Tall vs long: long wins for planted tanks. More surface area, more floor plant real estate, easier CO2 diffusion.
Light
Light drives everything. Too little and plants limp along; too much without CO2 and you grow algae. Match your light to your plant selection:
- Low-tech plants (Java fern, Anubias, Cryptocoryne): A budget LED like a Hygger 957 is sufficient. Run it 6–8 hours per day.
- Medium-tech (stem plants, swords, carpets on dirt): A Fluval Plant 3.0 or equivalent. Dimmable is worth paying for.
- High-tech (red plants, demanding carpets, CO2 injection): A Chihiros WRGB II or ADA-class light. These systems fight back if you under-light.
Substrate
Two schools of thought:
- Active substrate (Fluval Stratum, ADA Aqua Soil) — releases nutrients, buffers pH down. Growth is faster; shrimp like it. Breaks down over 2–3 years and must be replaced.
- Inert substrate (Eco-Complete, gravel) — doesn’t break down, doesn’t swing pH. You dose fertilizers to feed plants. More stable long-term; less convenient week-to-week.
Pick active for shrimp and fast plant growth. Pick inert for simplicity and large tanks.
Filter
For a planted tank, filter flow should turn over the water 4–6× per hour in real flow (not rated flow). That means a 20 gallon tank wants a filter rated for 100–150 GPH actual, which typically means rated 150–250 GPH.

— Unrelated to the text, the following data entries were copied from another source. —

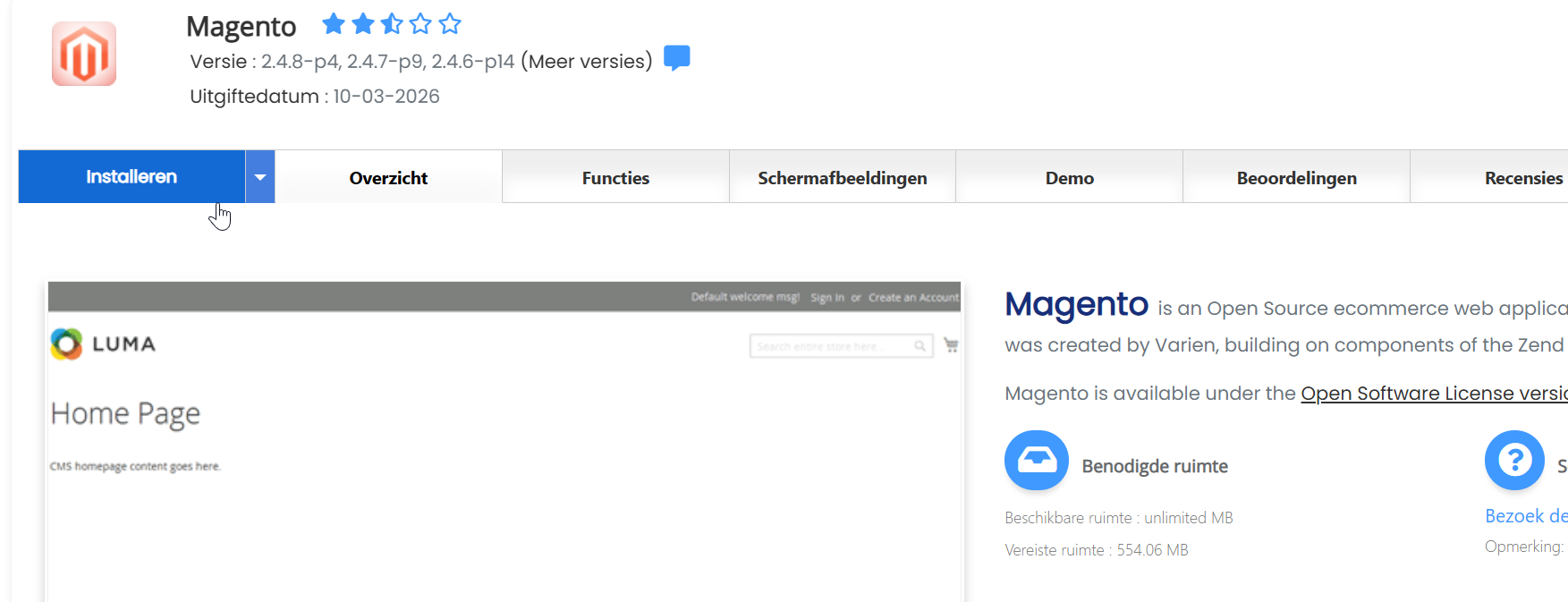The width and height of the screenshot is (1568, 602).
Task: Click the third half-filled rating star
Action: 392,23
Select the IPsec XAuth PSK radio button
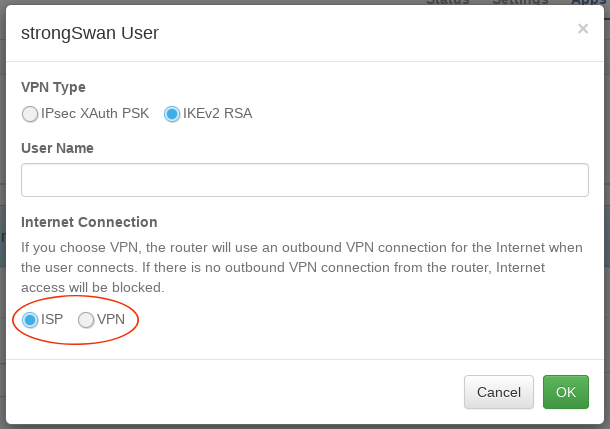 pos(30,114)
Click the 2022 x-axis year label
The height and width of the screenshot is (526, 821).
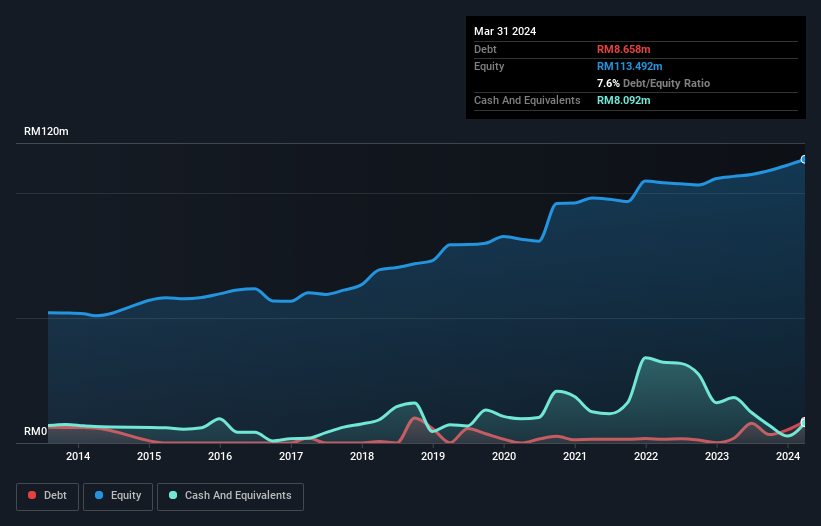tap(646, 457)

Canisters are quieter. HOBs are cheaper and easier to maintain. Sponge filters are for shrimp and fry tanks.
Heater
Size the heater to tank volume and room temperature, not just volume. A 50-watt heater is fine for a 10 gallon in a 70°F room; the same tank in a 60°F basement needs more. Rule of thumb: 5 watts per gallon in a warm room, 7–10 in a cold one.
Preset “plug and play” heaters fail eventually and always at the wrong time. Glass heaters with external dials (Eheim Jager) are the old-reliable pick.
CO2 (only for high-tech)
Injected CO2 is the dividing line between “my plants grow” and “my plants explode.” If you want carpeting plants, red plants, or heavy pruning weekends, you want CO2. Regulator choice matters — cheap regulators do end-of-tank-dumps that kill fish. CO2Art Pro-SE is the floor; anything cheaper is a gamble.
If you’re starting out, skip CO2. Grow low-tech plants for six months, understand your tank, then upgrade.
Test kit
You need to know ammonia, nitrite, nitrate, and pH. Liquid test kits (API Master) are accurate, cheap per test, and take 3 minutes. Test strips are faster and less accurate. For a first tank, test twice a week for the first month, then weekly.
What you don’t need
- Airstones (planted tanks are oxygenated by plants during the day).
- A UV sterilizer (unless you have a specific algae outbreak).
- A chiller (unless you’re in a hot room keeping cold-water species).
- A smart controller (nice, not necessary).
Order of operations
- Buy the tank. Let it sit. Look at it. Plan.
- Add substrate.
- Install heater and filter (don’t plug in yet).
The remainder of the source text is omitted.